Meine Enkelin wird sagen: Aber wenn ich von drei Äpfeln drei wegnehme, dann bleibt nichts übrig.
Diese Formulierung ist umgangssprachlich gebräuchlich, aber physikalisch nicht korrekt, denn das Ergebnis ist nicht das „Nichts“, sondern die Tatsache, dass die Raum/Zeit sich veränderte. Die Mathematik setzt für den Abschluss dieser Operation als Zeichen die Null. Bei der Subtraktion spielt dieser Denkfehler der Gleichsetzung von Null mit „Nichts“ keine verwirrende Rolle, da die inverse Operation der Addition problemlos gelingt.

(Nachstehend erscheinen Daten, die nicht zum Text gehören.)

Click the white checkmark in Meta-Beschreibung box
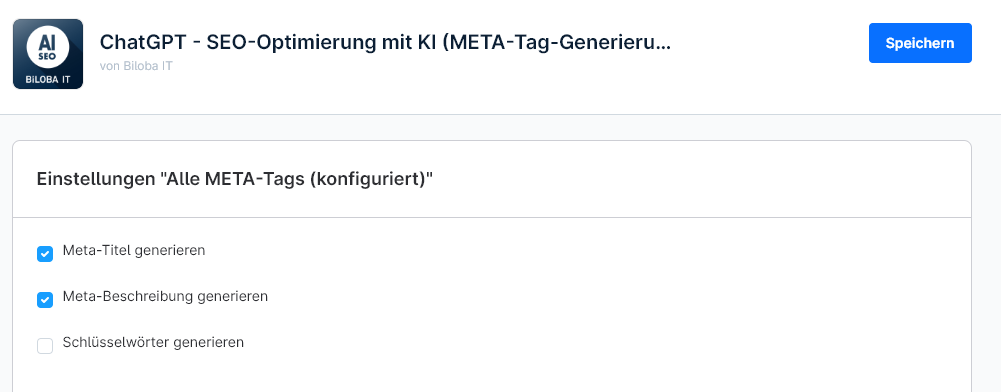[x=45, y=300]
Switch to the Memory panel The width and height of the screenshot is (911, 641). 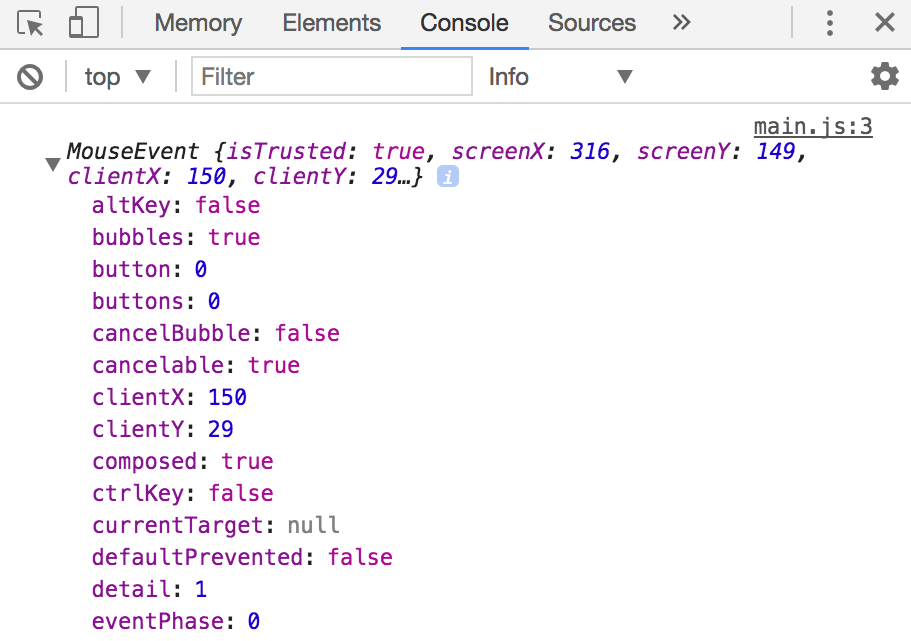pos(197,23)
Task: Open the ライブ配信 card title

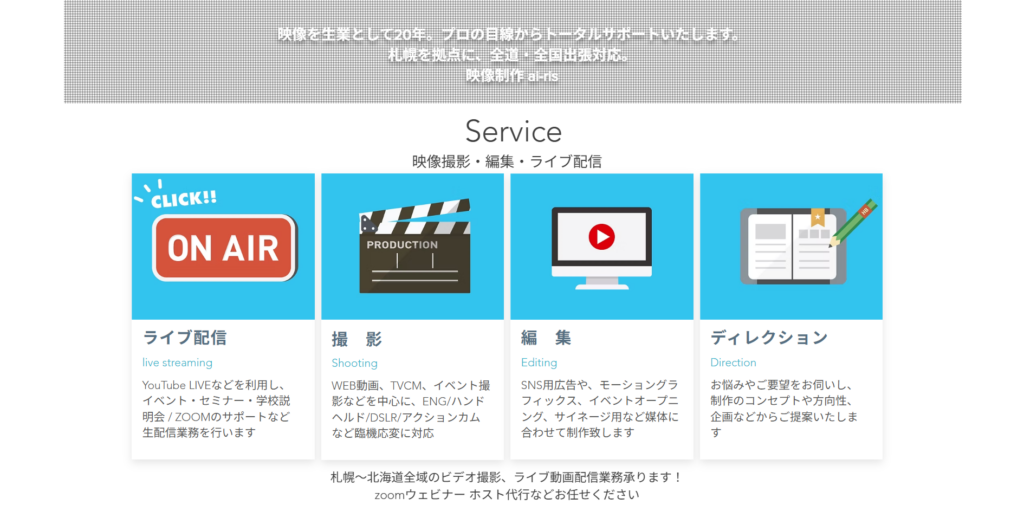Action: 184,338
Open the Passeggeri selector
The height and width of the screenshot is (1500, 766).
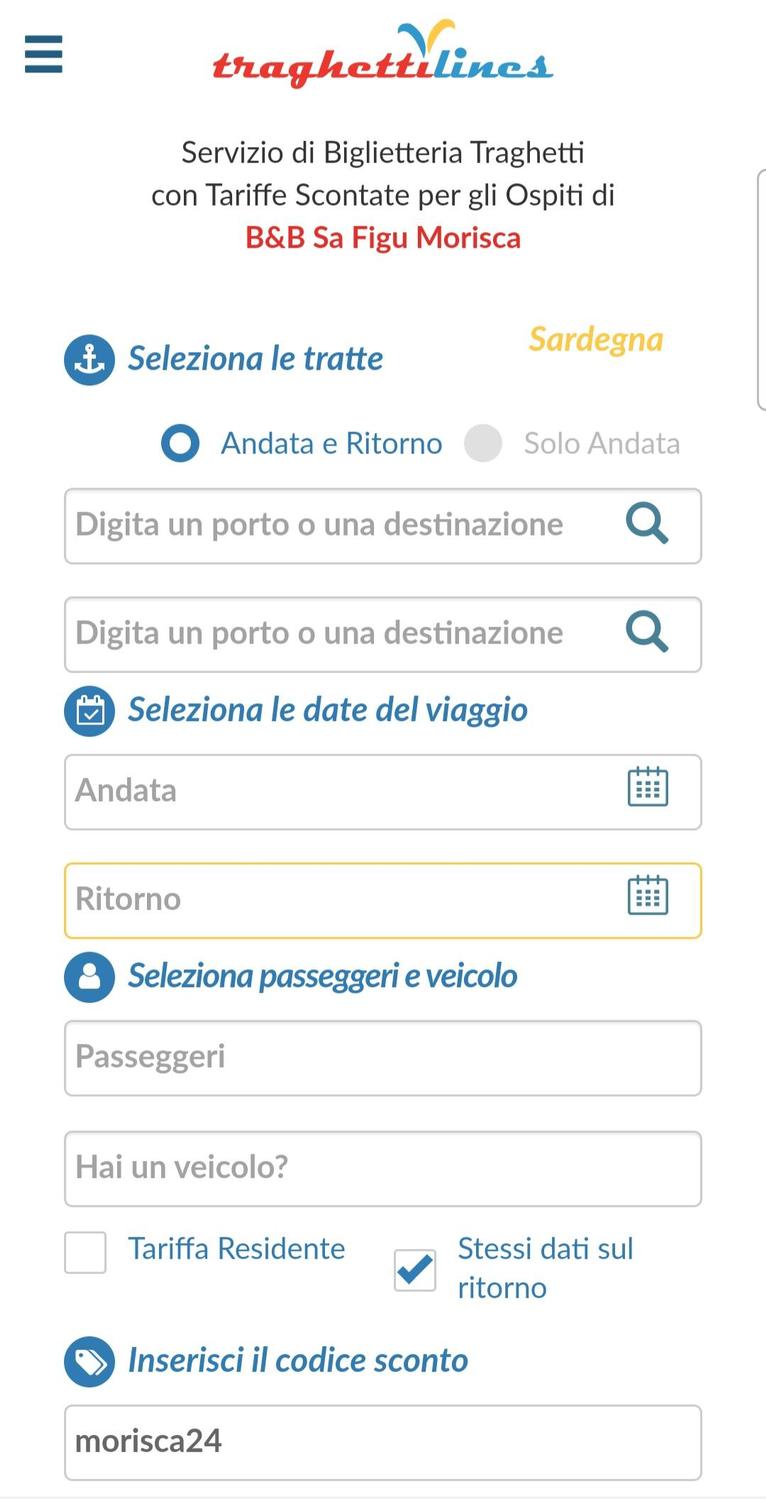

Bei der Division durch Null zeigen sich dann zwei Probleme, zum einen, dass meine Enkelin einleuchtend meint, wenn sie ihre Pizza nicht teile, dann bleibt die ganze Pizza übrig. Also Divisor durch Null ist gleich Quotient gleich Divisor. Hierbei erliegt meine Enkelin dem Denkfehler, dass sie eine vermeintliche Operation berechnet, die aber physikalisch gar nicht stattfindet, da die Pizza ja gar nicht erst geteilt wird. Zum anderen könnte sie ihr Ergebnis aber auch verteidigen, indem sie meint, sie habe ihre Pizza durch „Nichts“ geteilt und hier wird es spannend, weil dann die mathematische Operation scheinbar stattfindet, indem sie für das „Nichts“ die Null setzt. Die Verblüffung tritt erst bei der invasiven Multiplikation auf, die kein adäquates Ergebnis liefert.
Im Internet habe ich diesbezüglich recherchiert und nur die Antworten gefunden, dass man sich geeinigt habe, die Division durch Null nicht zu gestatten, weil sie zum einen nicht sinnhaft ist, beziehungsweise, weil Multiplikation und Division inverse Operationen sind. Beide Begründungen decken jedoch nicht den eigentlichen Denkfehler auf.
Die Idee, die Division durch Null über die Annäherung eines immer kleiner werdenden Dividenden vorzunehmen, ist verlockend, muss aber daran scheitern, dass, physikalisch betrachtet, der Dividend niemals vom „Etwas“ ins „Nichts“ wechselt, was die Mathematik mit ihrem Ergebnis „Unendlich“ als Grenzwert beweist.
Können wir also sagen, dass das „Nichts“ immer nur eine sprachliche Vereinfachung bzw. philosophisches Hilfsmittel in Form eines theoretischen Grenzwertes für die unvollständige Erforschung der Welt durch die Menschheit war und ist? Kann die Nichtmöglichkeit der Division durch Null als mathematischer Beweis für die Nichtexistenz des „Nichts“ (im philosophischen Sinne von weder Materie noch Energie) angesehen werden?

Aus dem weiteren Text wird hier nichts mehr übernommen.